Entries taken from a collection
BEGIN
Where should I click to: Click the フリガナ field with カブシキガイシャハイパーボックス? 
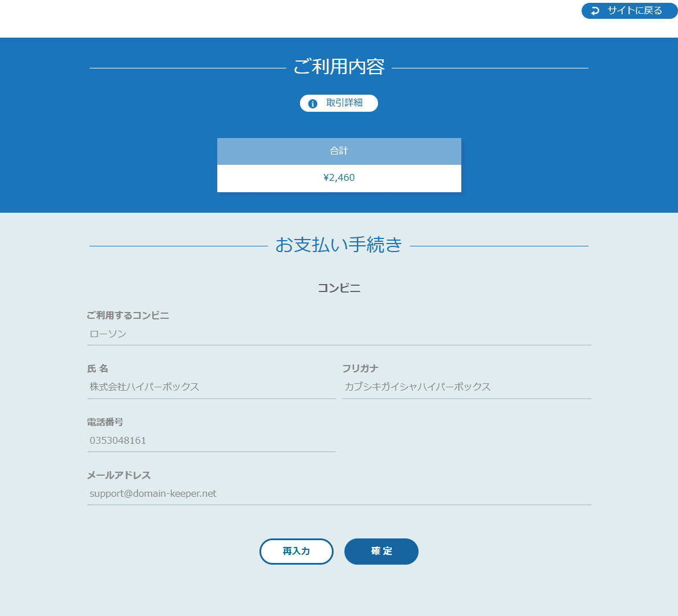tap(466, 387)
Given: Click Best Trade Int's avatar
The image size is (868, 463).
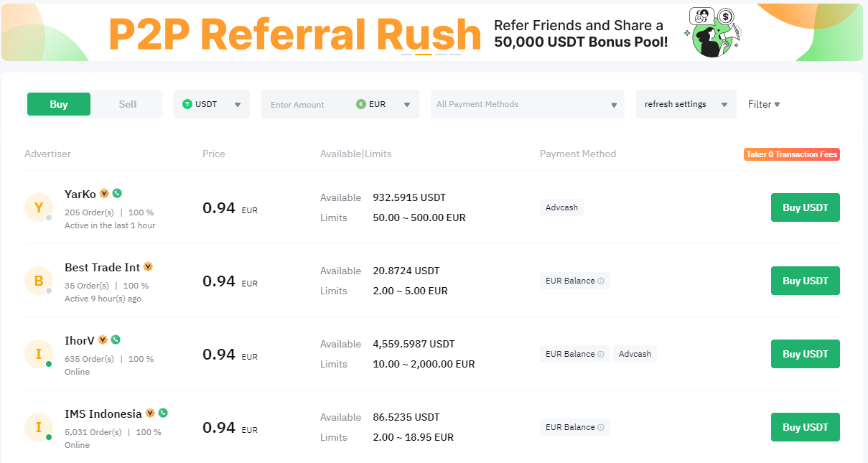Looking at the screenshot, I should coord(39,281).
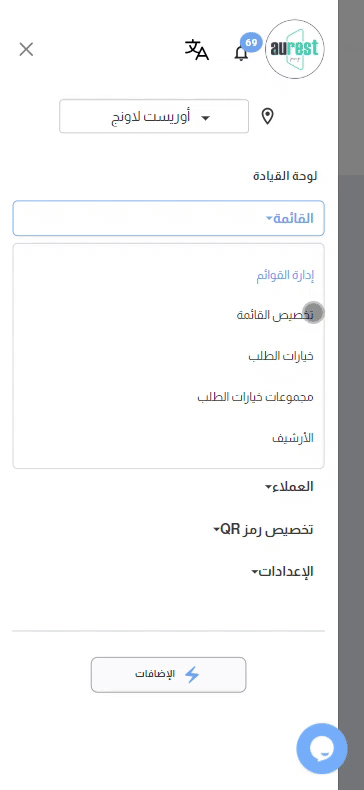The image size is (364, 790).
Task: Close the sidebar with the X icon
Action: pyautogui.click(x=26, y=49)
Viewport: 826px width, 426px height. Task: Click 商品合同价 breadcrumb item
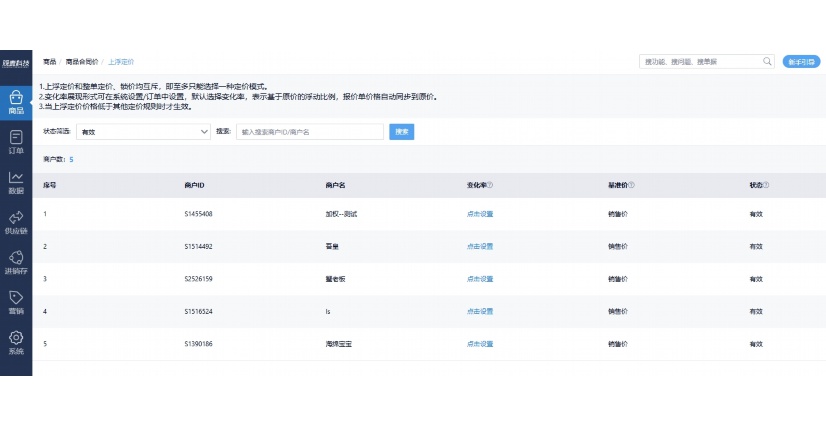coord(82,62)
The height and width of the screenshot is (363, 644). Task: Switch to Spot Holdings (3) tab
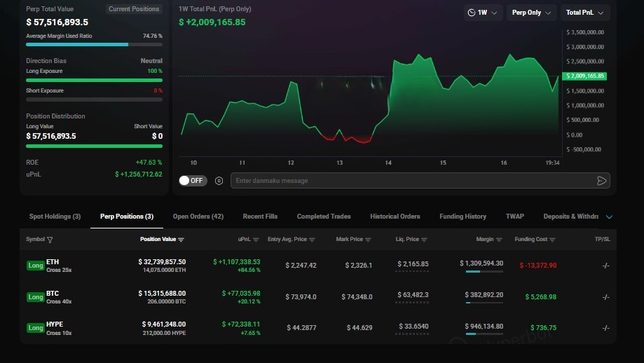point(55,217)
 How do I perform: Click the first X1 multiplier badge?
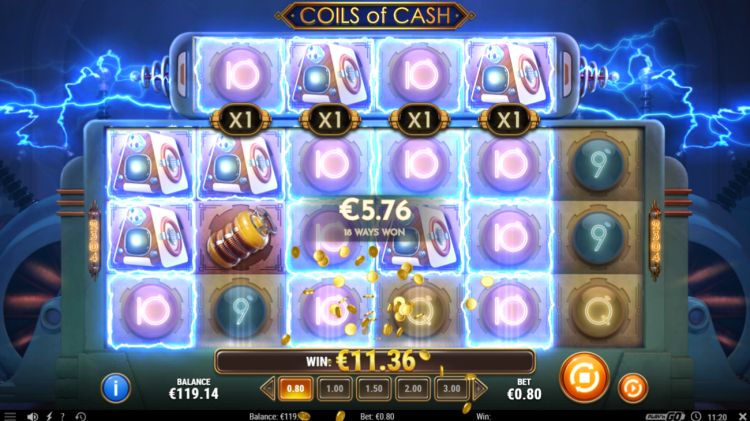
END
> Your instructions: Would you provide an exact, picture-free copy of the data above?

> Task response:
Where should I click to: Click the フリガナ field with カブシキガイシャハイパーボックス? 
tap(466, 387)
Given: Click Best Trade Int's avatar
The image size is (868, 463).
Looking at the screenshot, I should coord(39,281).
The image size is (364, 790).
Task: Close the sidebar with the X icon
Action: pyautogui.click(x=26, y=49)
Viewport: 826px width, 426px height. Task: Click 商品合同价 breadcrumb item
coord(82,62)
The height and width of the screenshot is (363, 644). Task: Switch to Spot Holdings (3) tab
point(55,217)
 How do I perform: Click the first X1 multiplier badge?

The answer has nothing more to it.